The title of Tim Blake Nelson's harrowing drama of Jewish death camp prisoners who rise up against their captors to "destroy the machinery" refers as much to the compromise and cloudy morality of collaboration as to the gray world coated in the smoke and ash of the crematoriums. Inspired by real-life events at the Auschwitz death camp, The Grey Zone stars David Arquette as a soul-deadened laborer whose being fiercely jolts to life when he finds a young girl alive among the gassed corpses. He's the heart and soul of an outstanding cast that includes Steve Buscemi and Daniel Benzali as revolt leaders, Allan Corduner as the shunned camp doctor, and Harvey Keitel as the commandant. Nelson's rapid pacing, intimate shooting, and terse, jagged dialogue give the moral debate a discomforting immediacy as it races a deadline. When doom hangs in the air, sure death creates unique priorities. --Sean Axmaker
SS-Oberscharfuhrer Eric Muhsfeldt:
I never fully despised the Jews until I experienced how easily they could be persuaded to do the work here. To do it so well. And to their own people! They'll be dead by week's end, every soul. And we'll replace them with others no different. Do you know how easy that will be?
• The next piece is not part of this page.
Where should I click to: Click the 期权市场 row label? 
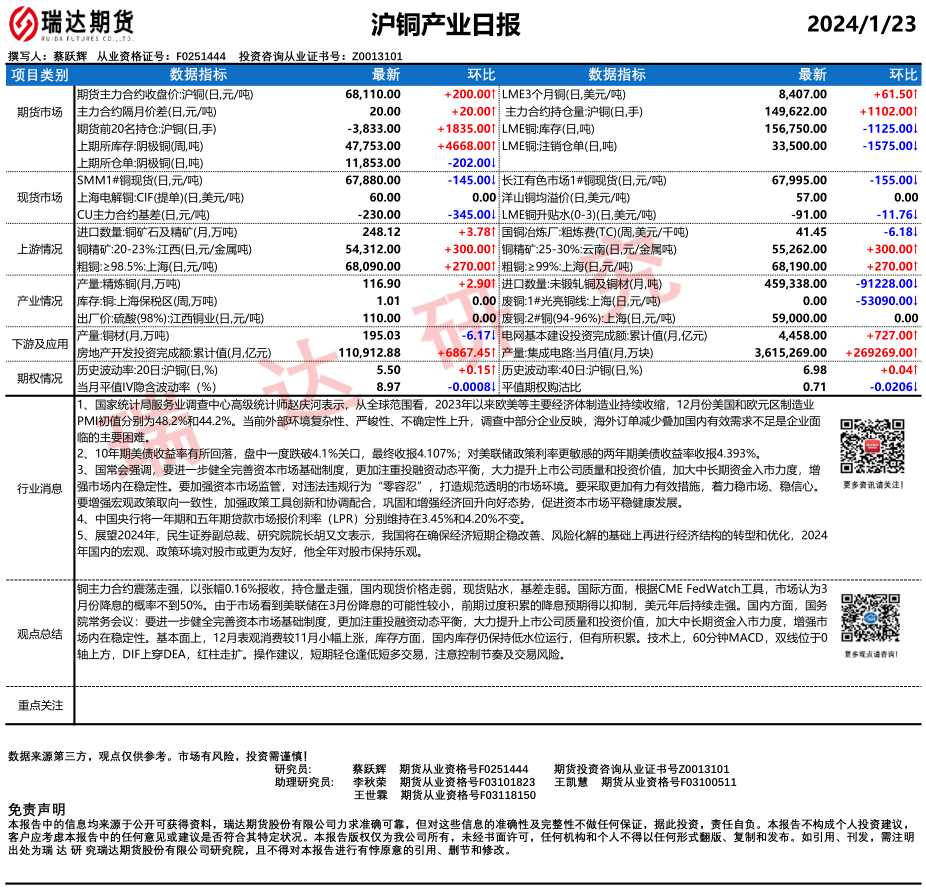40,378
I used to think so much of myself... What I'd make of my life. We can't know what we're capable of, any of us. How can you know what you'd do to stay alive, until you're really asked? I know this now. For most of us, the answer... is anything. It's so easy to forget who we were before... who we'll never be again. There was this old man, he pushed the carts, and on our first day, when we had to burn our own convey, his wife was brought up on the elevator. Then his daughter... and then both his grandchildren. I knew him. We were neighbors. And in 20 minutes, his whole family, and all its future, was gone from this earth. Two weeks later, he took pills and was revived. We smothered him with his own pillow, and now I know why. You can kill yourself. That's the only choice. I want them to save you. I want them to save you more than I want anything. I pray to God we save you.
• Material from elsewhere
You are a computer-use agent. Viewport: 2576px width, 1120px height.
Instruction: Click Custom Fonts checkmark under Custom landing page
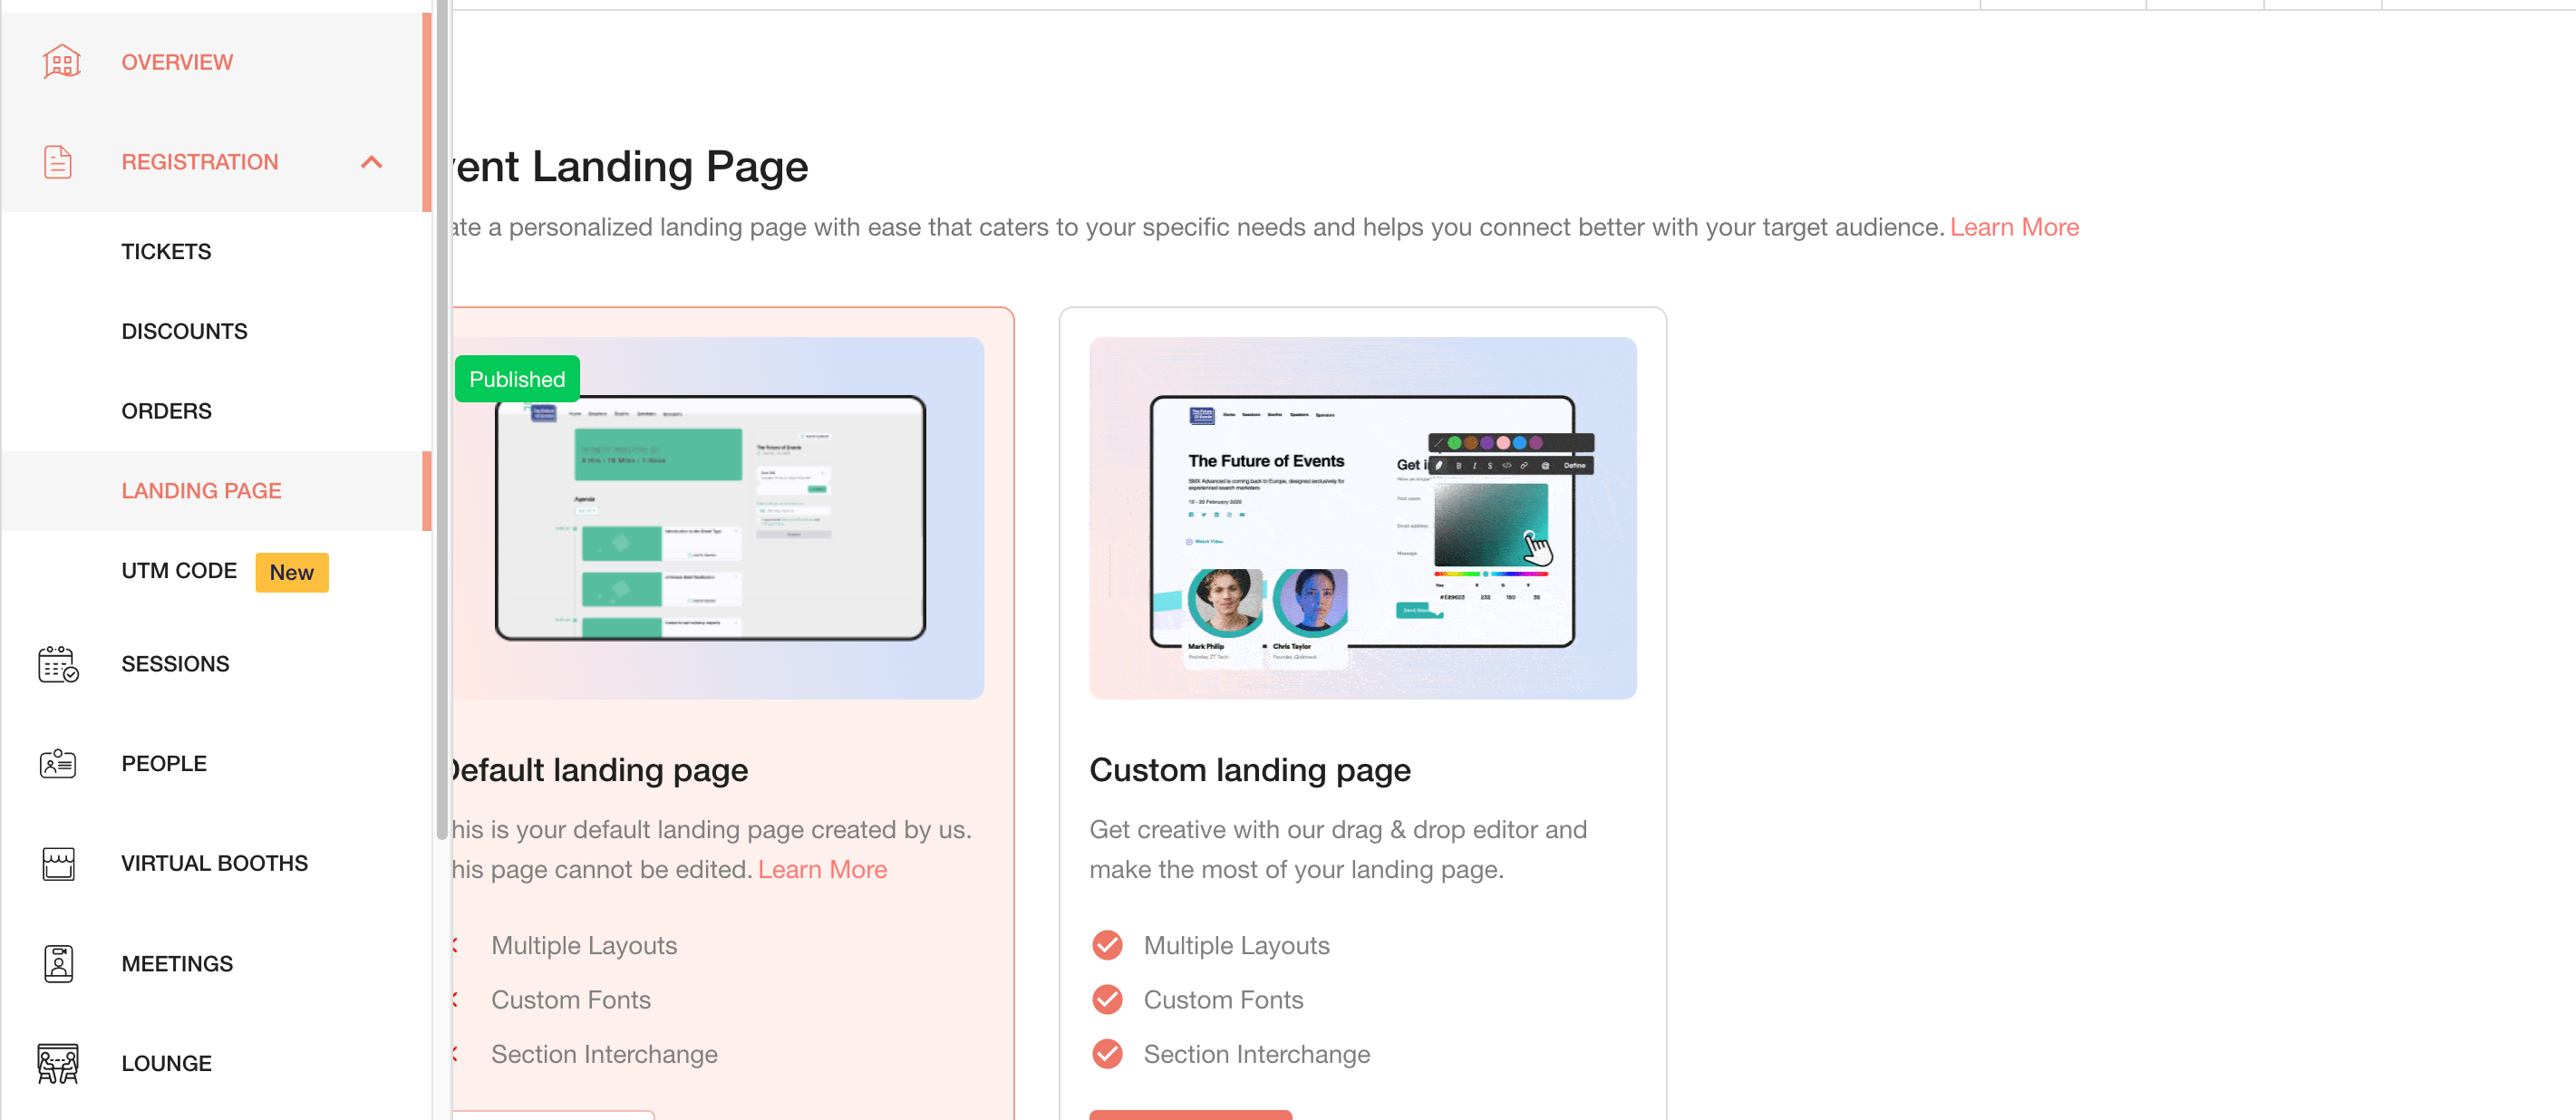tap(1107, 1000)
After the revolt, half the ovens remain, and we are carried to them together. I catch fire, quickly. The first part of me rises, in dense smoke, that mingles with the smoke of others. Then there are the bones, which settle in ash, and these are swept up to be carried to the river. And last, bits of our dust, that simply float there, in air, around the working of the new group... These bits of dust are grey. We settle on their shoes, and on their faces, and in their lungs. And they become so used to us, that soon they don't cough, and they don't brush us away. At this point, they are just moving, breathing and moving, like anyone else, still alive in that place. And this is how the work... continues.